[RECORDS FOR THE EXERCISE]
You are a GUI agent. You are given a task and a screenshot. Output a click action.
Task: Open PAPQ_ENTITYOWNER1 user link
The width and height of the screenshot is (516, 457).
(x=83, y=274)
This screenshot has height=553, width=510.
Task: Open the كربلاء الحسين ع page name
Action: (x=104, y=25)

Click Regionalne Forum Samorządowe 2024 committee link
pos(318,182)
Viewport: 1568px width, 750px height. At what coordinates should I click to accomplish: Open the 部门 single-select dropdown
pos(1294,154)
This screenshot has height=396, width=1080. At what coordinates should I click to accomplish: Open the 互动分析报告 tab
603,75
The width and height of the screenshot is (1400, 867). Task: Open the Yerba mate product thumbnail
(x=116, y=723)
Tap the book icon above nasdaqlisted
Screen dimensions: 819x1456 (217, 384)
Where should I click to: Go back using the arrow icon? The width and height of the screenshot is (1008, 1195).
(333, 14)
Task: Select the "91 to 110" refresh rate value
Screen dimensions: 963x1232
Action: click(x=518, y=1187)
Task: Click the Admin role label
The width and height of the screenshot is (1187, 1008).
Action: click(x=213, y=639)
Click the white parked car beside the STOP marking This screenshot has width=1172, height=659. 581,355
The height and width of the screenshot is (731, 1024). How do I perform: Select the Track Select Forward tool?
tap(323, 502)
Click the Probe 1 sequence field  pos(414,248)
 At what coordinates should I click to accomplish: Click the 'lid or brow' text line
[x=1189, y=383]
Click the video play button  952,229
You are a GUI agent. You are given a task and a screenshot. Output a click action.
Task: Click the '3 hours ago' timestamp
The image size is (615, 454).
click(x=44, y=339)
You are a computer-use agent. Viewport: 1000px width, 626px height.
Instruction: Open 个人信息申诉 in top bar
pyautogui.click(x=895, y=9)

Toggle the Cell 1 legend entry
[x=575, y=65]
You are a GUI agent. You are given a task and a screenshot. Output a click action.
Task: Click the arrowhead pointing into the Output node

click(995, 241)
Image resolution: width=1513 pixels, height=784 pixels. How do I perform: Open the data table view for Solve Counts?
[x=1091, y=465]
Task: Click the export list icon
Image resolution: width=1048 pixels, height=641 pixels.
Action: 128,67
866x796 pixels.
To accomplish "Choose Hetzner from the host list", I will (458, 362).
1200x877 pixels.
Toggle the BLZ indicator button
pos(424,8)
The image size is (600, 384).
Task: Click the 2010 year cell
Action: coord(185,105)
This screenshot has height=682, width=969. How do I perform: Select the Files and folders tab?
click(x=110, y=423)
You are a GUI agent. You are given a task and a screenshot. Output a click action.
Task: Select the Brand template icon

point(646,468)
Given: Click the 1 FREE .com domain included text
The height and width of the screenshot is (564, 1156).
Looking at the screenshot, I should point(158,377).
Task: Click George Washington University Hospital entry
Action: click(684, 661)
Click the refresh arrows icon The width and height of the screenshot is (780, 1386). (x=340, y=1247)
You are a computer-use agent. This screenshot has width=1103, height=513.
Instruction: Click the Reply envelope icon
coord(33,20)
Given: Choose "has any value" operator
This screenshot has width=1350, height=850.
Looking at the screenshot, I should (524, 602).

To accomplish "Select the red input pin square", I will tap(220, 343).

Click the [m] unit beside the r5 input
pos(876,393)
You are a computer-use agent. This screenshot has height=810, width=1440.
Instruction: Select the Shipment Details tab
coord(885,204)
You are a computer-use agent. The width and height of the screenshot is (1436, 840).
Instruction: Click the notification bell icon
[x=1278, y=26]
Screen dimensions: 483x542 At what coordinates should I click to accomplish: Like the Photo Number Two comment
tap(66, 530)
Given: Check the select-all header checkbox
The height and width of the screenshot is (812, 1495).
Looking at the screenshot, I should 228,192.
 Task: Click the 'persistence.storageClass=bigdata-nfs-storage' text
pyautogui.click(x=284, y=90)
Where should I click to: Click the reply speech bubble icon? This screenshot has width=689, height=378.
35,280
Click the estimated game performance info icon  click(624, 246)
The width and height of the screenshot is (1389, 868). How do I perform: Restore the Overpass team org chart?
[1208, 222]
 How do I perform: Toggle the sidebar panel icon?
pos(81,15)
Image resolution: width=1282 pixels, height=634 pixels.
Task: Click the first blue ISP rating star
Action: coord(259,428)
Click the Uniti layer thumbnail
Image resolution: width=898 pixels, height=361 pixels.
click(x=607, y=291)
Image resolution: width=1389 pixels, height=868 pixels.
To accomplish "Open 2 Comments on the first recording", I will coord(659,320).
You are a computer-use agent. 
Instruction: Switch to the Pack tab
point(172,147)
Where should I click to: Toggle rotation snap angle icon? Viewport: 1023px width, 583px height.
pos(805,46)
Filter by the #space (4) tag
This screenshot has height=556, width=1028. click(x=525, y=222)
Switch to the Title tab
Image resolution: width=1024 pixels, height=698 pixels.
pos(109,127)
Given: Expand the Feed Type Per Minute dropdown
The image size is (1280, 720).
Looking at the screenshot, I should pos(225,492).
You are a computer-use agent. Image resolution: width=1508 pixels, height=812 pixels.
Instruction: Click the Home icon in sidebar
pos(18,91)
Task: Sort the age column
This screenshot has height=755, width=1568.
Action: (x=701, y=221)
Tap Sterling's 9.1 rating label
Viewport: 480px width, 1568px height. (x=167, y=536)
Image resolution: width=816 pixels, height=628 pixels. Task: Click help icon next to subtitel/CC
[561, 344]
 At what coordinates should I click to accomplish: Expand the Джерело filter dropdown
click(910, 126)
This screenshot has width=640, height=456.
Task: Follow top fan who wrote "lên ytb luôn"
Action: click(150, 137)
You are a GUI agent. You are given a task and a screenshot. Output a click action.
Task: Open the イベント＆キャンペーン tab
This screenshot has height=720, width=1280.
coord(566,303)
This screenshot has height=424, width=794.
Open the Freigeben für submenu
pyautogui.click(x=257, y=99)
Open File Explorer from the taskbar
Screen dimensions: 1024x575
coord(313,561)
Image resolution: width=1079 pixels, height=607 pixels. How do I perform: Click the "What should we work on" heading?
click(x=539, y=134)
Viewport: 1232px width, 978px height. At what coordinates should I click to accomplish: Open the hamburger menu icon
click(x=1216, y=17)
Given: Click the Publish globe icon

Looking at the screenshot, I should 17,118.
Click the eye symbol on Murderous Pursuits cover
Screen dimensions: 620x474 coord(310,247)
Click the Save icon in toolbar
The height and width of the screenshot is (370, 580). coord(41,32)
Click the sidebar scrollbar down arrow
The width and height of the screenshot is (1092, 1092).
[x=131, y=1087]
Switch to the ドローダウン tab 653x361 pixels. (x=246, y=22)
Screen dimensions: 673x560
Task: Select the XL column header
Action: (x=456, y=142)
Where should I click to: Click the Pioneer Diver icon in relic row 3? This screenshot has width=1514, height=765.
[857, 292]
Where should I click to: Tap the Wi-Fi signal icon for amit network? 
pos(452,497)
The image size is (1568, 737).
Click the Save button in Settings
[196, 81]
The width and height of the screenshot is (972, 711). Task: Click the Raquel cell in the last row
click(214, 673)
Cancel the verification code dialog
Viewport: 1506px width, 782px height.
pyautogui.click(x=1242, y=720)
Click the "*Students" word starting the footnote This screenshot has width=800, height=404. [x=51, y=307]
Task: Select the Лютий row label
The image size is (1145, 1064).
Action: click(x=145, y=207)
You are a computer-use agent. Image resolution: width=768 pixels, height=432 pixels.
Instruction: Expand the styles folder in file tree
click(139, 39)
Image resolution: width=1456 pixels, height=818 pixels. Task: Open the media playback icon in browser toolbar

[TASK]
Print all of the lines above verbatim, from the first one through the last.

[COMPLETE RESPONSE]
You are a GUI agent. You are given a task and a screenshot. Output a click action.
Task: Open PAPQ_ENTITYOWNER1 user link
The width and height of the screenshot is (516, 457).
(x=83, y=274)
This screenshot has height=553, width=510.
Task: Open the كربلاء الحسين ع page name
Action: (x=104, y=25)

Click Regionalne Forum Samorządowe 2024 committee link
pos(318,182)
Viewport: 1568px width, 750px height. At what coordinates should I click to accomplish: Open the 部门 single-select dropdown
pos(1294,154)
This screenshot has height=396, width=1080. At what coordinates should I click to accomplish: Open the 互动分析报告 tab
603,75
The width and height of the screenshot is (1400, 867). Task: Open the Yerba mate product thumbnail
(x=116, y=723)
Tap the book icon above nasdaqlisted
Screen dimensions: 819x1456 (217, 384)
Where should I click to: Go back using the arrow icon? The width and height of the screenshot is (1008, 1195).
(333, 14)
Task: Select the "91 to 110" refresh rate value
Screen dimensions: 963x1232
Action: click(x=518, y=1187)
Task: Click the Admin role label
The width and height of the screenshot is (1187, 1008).
Action: click(x=213, y=639)
Click the white parked car beside the STOP marking This screenshot has width=1172, height=659. 581,355
The height and width of the screenshot is (731, 1024). How do I perform: Select the Track Select Forward tool?
tap(323, 502)
Click the Probe 1 sequence field  pos(414,248)
 At what coordinates should I click to accomplish: Click the 'lid or brow' text line
[x=1189, y=383]
Click the video play button  952,229
You are a GUI agent. You are given a task and a screenshot. Output a click action.
Task: Click the '3 hours ago' timestamp
The image size is (615, 454).
click(x=44, y=339)
You are a computer-use agent. Viewport: 1000px width, 626px height.
Instruction: Open 个人信息申诉 in top bar
pyautogui.click(x=895, y=9)

Toggle the Cell 1 legend entry
[x=575, y=65]
You are a GUI agent. You are given a task and a screenshot. Output a click action.
Task: Click the arrowhead pointing into the Output node

click(995, 241)
Image resolution: width=1513 pixels, height=784 pixels. How do I perform: Open the data table view for Solve Counts?
[x=1091, y=465]
Task: Click the export list icon
Image resolution: width=1048 pixels, height=641 pixels.
Action: 128,67
866x796 pixels.
To accomplish "Choose Hetzner from the host list", I will (458, 362).
1200x877 pixels.
Toggle the BLZ indicator button
pos(424,8)
The image size is (600, 384).
Task: Click the 2010 year cell
Action: coord(185,105)
This screenshot has height=682, width=969. How do I perform: Select the Files and folders tab?
click(x=110, y=423)
You are a GUI agent. You are given a task and a screenshot. Output a click action.
Task: Select the Brand template icon

point(646,468)
Given: Click the 1 FREE .com domain included text
The height and width of the screenshot is (564, 1156).
Looking at the screenshot, I should point(158,377).
Task: Click George Washington University Hospital entry
Action: click(684, 661)
Click the refresh arrows icon The width and height of the screenshot is (780, 1386). (x=340, y=1247)
You are a computer-use agent. This screenshot has width=1103, height=513.
Instruction: Click the Reply envelope icon
coord(33,20)
Given: Choose "has any value" operator
This screenshot has width=1350, height=850.
Looking at the screenshot, I should (524, 602).

To accomplish "Select the red input pin square", I will tap(220, 343).

Click the [m] unit beside the r5 input
pos(876,393)
You are a computer-use agent. This screenshot has height=810, width=1440.
Instruction: Select the Shipment Details tab
coord(885,204)
You are a computer-use agent. The width and height of the screenshot is (1436, 840).
Instruction: Click the notification bell icon
[x=1278, y=26]
Screen dimensions: 483x542 At what coordinates should I click to accomplish: Like the Photo Number Two comment
tap(66, 530)
Given: Check the select-all header checkbox
The height and width of the screenshot is (812, 1495).
Looking at the screenshot, I should 228,192.
 Task: Click the 'persistence.storageClass=bigdata-nfs-storage' text
pyautogui.click(x=284, y=90)
Where should I click to: Click the reply speech bubble icon? This screenshot has width=689, height=378.
35,280
Click the estimated game performance info icon  click(624, 246)
The width and height of the screenshot is (1389, 868). How do I perform: Restore the Overpass team org chart?
[1208, 222]
 How do I perform: Toggle the sidebar panel icon?
pos(81,15)
Image resolution: width=1282 pixels, height=634 pixels.
Task: Click the first blue ISP rating star
Action: coord(259,428)
Click the Uniti layer thumbnail
Image resolution: width=898 pixels, height=361 pixels.
click(x=607, y=291)
Image resolution: width=1389 pixels, height=868 pixels.
To accomplish "Open 2 Comments on the first recording", I will coord(659,320).
You are a computer-use agent. 
Instruction: Switch to the Pack tab
point(172,147)
Where should I click to: Toggle rotation snap angle icon? Viewport: 1023px width, 583px height.
pos(805,46)
Filter by the #space (4) tag
This screenshot has height=556, width=1028. click(x=525, y=222)
Switch to the Title tab
Image resolution: width=1024 pixels, height=698 pixels.
pos(109,127)
Given: Expand the Feed Type Per Minute dropdown
The image size is (1280, 720).
Looking at the screenshot, I should pos(225,492).
You are a computer-use agent. Image resolution: width=1508 pixels, height=812 pixels.
Instruction: Click the Home icon in sidebar
pos(18,91)
Task: Sort the age column
This screenshot has height=755, width=1568.
Action: (x=701, y=221)
Tap Sterling's 9.1 rating label
Viewport: 480px width, 1568px height. (x=167, y=536)
Image resolution: width=816 pixels, height=628 pixels. Task: Click help icon next to subtitel/CC
[561, 344]
 At what coordinates should I click to accomplish: Expand the Джерело filter dropdown
click(910, 126)
This screenshot has width=640, height=456.
Task: Follow top fan who wrote "lên ytb luôn"
Action: click(150, 137)
You are a GUI agent. You are given a task and a screenshot. Output a click action.
Task: Open the イベント＆キャンペーン tab
This screenshot has height=720, width=1280.
coord(566,303)
This screenshot has height=424, width=794.
Open the Freigeben für submenu
pyautogui.click(x=257, y=99)
Open File Explorer from the taskbar
Screen dimensions: 1024x575
coord(313,561)
Image resolution: width=1079 pixels, height=607 pixels. How do I perform: Click the "What should we work on" heading?
click(x=539, y=134)
Viewport: 1232px width, 978px height. At what coordinates should I click to accomplish: Open the hamburger menu icon
click(x=1216, y=17)
Given: Click the Publish globe icon

Looking at the screenshot, I should 17,118.
Click the eye symbol on Murderous Pursuits cover
Screen dimensions: 620x474 coord(310,247)
Click the Save icon in toolbar
The height and width of the screenshot is (370, 580). coord(41,32)
Click the sidebar scrollbar down arrow
The width and height of the screenshot is (1092, 1092).
[x=131, y=1087]
Switch to the ドローダウン tab 653x361 pixels. (x=246, y=22)
Screen dimensions: 673x560
Task: Select the XL column header
Action: (x=456, y=142)
Where should I click to: Click the Pioneer Diver icon in relic row 3? This screenshot has width=1514, height=765.
[857, 292]
Where should I click to: Tap the Wi-Fi signal icon for amit network? 
pos(452,497)
The image size is (1568, 737).
Click the Save button in Settings
[196, 81]
The width and height of the screenshot is (972, 711). Task: Click the Raquel cell in the last row
click(214, 673)
Cancel the verification code dialog
Viewport: 1506px width, 782px height.
pyautogui.click(x=1242, y=720)
Click the "*Students" word starting the footnote This screenshot has width=800, height=404. [x=51, y=307]
Task: Select the Лютий row label
The image size is (1145, 1064).
Action: click(x=145, y=207)
You are a computer-use agent. Image resolution: width=768 pixels, height=432 pixels.
Instruction: Expand the styles folder in file tree
click(139, 39)
Image resolution: width=1456 pixels, height=818 pixels. Task: Open the media playback icon in browser toolbar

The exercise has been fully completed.